Task item A:
Write out everything in the passage about Burrows and the Legislature from "From the back" down to "sessions to address.".
Task item B:
Answer these from the passage about Burrows and the Legislature:
(i) Whom did Burrows question from the back microphone on the House floor?
(ii) What share of House bills did Burrows say the Senate had passed?
(iii) Which two conservative priorities are named as having failed in the House in earlier sessions?
Task item C:
Continue the passage about Burrows and the Legislature from its last sentence.

Quoted passage:
↓↓↓

From the back microphone on the House floor, Burrows rhetorically asked then-Speaker Dade Phelan if he was aware that “less than 50% of the House bills that we sent over were passed by the Senate” — much worse than the success rate for Senate bills sent to the lower chamber. It came shortly after Patrick had flayed the House for killing several of his top conservative priorities.
Four years later, Burrows’ first session wielding the speaker’s gavel is winding down with little of the same inter-chamber acrimony. Conservative priorities that had failed in session after session in the House, from private school vouchers to stricter bail laws, have cleared the Legislature with time to spare. So have once-thorny issues, like property tax cuts, school funding and immigration, that in years past had generated bad blood between the chambers and needed overtime sessions to address.

↑↑↑

Records supplied:
↓↓↓

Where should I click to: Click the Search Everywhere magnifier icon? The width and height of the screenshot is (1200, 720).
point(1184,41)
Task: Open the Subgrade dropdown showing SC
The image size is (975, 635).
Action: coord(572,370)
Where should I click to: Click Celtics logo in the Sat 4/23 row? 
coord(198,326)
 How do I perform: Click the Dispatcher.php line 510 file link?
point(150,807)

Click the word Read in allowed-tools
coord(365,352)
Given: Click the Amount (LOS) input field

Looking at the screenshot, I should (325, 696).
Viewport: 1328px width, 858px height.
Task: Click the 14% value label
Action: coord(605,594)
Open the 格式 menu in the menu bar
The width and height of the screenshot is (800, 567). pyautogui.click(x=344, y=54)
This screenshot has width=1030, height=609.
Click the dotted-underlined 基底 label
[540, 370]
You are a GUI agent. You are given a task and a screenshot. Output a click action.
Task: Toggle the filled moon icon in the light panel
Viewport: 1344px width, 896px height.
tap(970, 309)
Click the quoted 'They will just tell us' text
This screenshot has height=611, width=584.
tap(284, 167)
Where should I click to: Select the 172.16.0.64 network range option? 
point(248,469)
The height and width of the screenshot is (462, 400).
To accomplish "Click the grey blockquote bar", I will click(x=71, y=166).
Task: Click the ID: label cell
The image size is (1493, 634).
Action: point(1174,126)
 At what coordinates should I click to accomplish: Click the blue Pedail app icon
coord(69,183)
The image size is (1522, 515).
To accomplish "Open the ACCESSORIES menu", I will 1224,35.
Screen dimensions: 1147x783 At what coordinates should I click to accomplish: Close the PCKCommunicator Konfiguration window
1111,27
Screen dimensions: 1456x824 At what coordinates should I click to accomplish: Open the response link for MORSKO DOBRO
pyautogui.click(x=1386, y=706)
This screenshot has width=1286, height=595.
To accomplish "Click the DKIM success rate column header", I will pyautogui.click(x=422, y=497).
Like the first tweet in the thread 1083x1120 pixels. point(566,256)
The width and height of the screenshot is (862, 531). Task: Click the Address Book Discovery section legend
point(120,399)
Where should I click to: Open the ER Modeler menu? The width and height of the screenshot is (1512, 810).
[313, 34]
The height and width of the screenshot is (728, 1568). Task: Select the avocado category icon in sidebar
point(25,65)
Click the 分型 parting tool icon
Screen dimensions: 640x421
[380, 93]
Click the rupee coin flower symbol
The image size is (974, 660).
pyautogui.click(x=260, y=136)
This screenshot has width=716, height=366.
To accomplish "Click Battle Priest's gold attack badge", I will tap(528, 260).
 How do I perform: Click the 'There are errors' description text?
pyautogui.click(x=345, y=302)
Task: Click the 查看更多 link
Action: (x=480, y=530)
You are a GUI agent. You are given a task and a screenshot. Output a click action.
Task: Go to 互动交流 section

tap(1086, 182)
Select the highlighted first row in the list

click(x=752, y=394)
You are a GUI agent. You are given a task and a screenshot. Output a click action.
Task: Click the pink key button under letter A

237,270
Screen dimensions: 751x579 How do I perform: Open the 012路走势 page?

↑↑↑

Exercise answer A:
From the back microphone on the House floor, Burrows rhetorically asked then-Speaker Dade Phelan if he was aware that “less than 50% of the House bills that we sent over were passed by the Senate” — much worse than the success rate for Senate bills sent to the lower chamber. It came shortly after Patrick had flayed the House for killing several of his top conservative priorities.
Four years later, Burrows’ first session wielding the speaker’s gavel is winding down with little of the same inter-chamber acrimony. Conservative priorities that had failed in session after session in the House, from private school vouchers to stricter bail laws, have cleared the Legislature with time to spare. So have once-thorny issues, like property tax cuts, school funding and immigration, that in years past had generated bad blood between the chambers and needed overtime sessions to address.

Exercise answer B:
(i) Then-Speaker Dade Phelan.
(ii) Less than 50%.
(iii) Private school vouchers and stricter bail laws.

Exercise answer C:
Many of those now-imminent laws were in the sweeping agenda Patrick unveiled near the start of the session in January, marked by several issues that Gov. Greg Abbott also championed as “emergency items.” All but a handful of Patrick’s priorities — from conservative red meat to top bipartisan priorities to the lieutenant governor’s own pet issues — have made it across the finish line or are poised to do so in the closing days of the session, which ends June 2.
The lack of discord reflects the collegial relations Patrick and Burrows have worked to maintain from the start; Burrows’ apparent desire to avoid drawing Patrick’s wrath and the political damage it inflicted upon his predecessors; and the reality that the House, thanks to the turnover wrought by a bruising 2024 primary cycle, is now more conservative and more receptive than ever to Patrick’s hard-charging agenda.
“The tools that Patrick uses — and I think he uses them as effective as anybody — is he's aggressive, he's up front, and he's early,” said Bill Miller, a veteran Austin lobbyist and political consultant. “He lets you know what's coming and why and how important it is to him.”
Patrick’s influence — and that of the hardline conservative Senate he oversees — is evident down the homestretch of the Legislature, as a steady drumbeat of his highest priorities make their way onto the House floor as a waystation to Abbott’s desk.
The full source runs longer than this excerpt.